How to Protect Yourself

Do not assume that multi-factor authorization prompts sent using legitimate services are legitimate in their intentions. Pay attention to the details and look for red flags such as:

  • You receive a Duo prompt though you have not tried to log in to a service that uses it.
  • Entering a passcode is the only authentication option offered. Legitimate Duo prompts offer more than one option.
  • The “remember me” checkbox is a long duration, e.g. 90 days. U-M’s “remember me” can be set for 7 days.
  • A scammer sends repeated Duo push notifications until you approve one. Don’t give in to pressure–deny them, report them as fraud, and change your UMICH (Level-1) password immediately! Paying attention to the location displayed on the Deny or Approve screen can help you identify when the approval is being requested by someone else in another location.

If You Entered a Duo Passcode

  • Change your UMICH (Level-1) password immediately! 
  • Generate and use a new Duo passcode by logging in to an account that requires Duo and use a passcode for authorization. The passcode(s) you unintentionally gave to the threat actor will be invalidated when you create AND USE a new one. In other words, use of a later passcode invalidates passcodes created earlier.
  • Be aware that you are not notified when a Duo passcode is used, so a threat actor could be using your passcode without your knowledge.

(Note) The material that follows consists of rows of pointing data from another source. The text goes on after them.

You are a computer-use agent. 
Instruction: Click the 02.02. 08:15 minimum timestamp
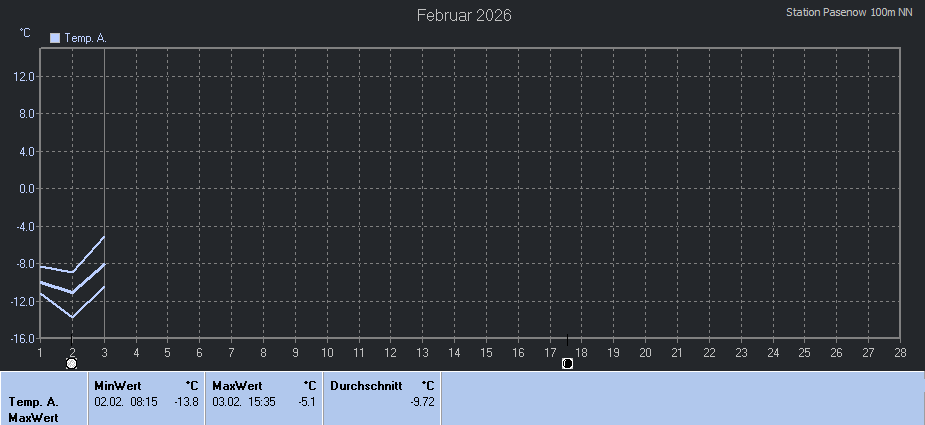(x=126, y=401)
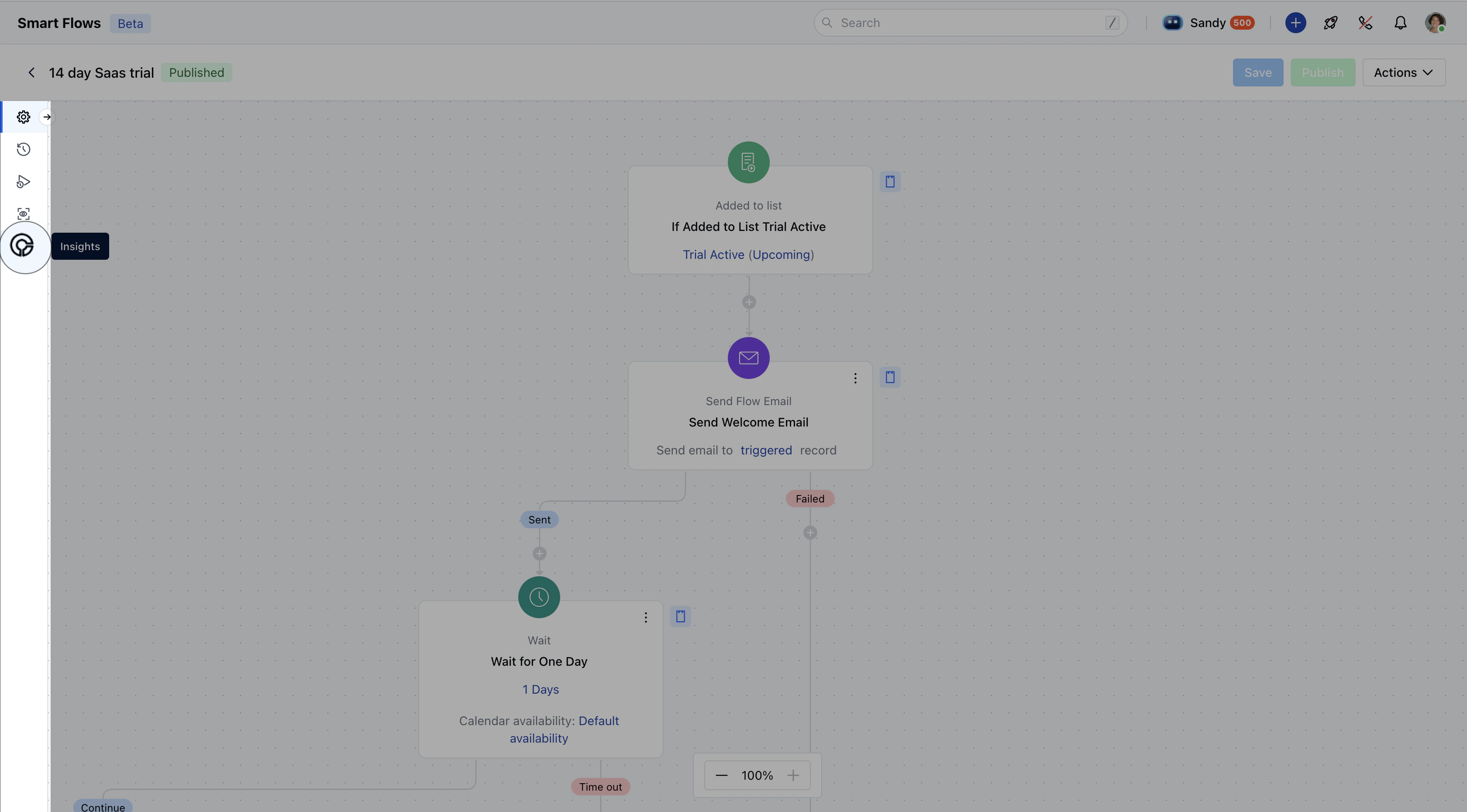The image size is (1467, 812).
Task: Zoom out with the minus control
Action: click(721, 775)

Report Suspicious Email or Request

Google at U-M users can forward phishing email to [email protected]; include what Google calls the original message. Michigan Medicine Outlook/Exchange users can use a Report Phishing button. For details, see Report Phishing & Email Abuse.

If You Get Caught

If you gave personal information in response to a phishing email or on a suspicious webpage, your account may be compromised.

  • Change your UMICH (Level-1) password and follow the instructions at What to Do if Your Account is Compromised.
  • Carefully review any online account that became vulnerable as a result of responding to the scam.
Phishing Email or Site Screenshot: 
Screen shot of fake Duo prompt with circle around remember me checkbox that says 90 days (U-M's real one is set to 7 days) and with a white space circled, showing that the fake prompt does not have the option to use a push or a phone call.
A screen shot of the real U-M Duo prompt, with a circle around the options of authorizing using phone call or push in addition to a passcode. Also, a circle around the "remember me" checkbox that can be set for 7 days.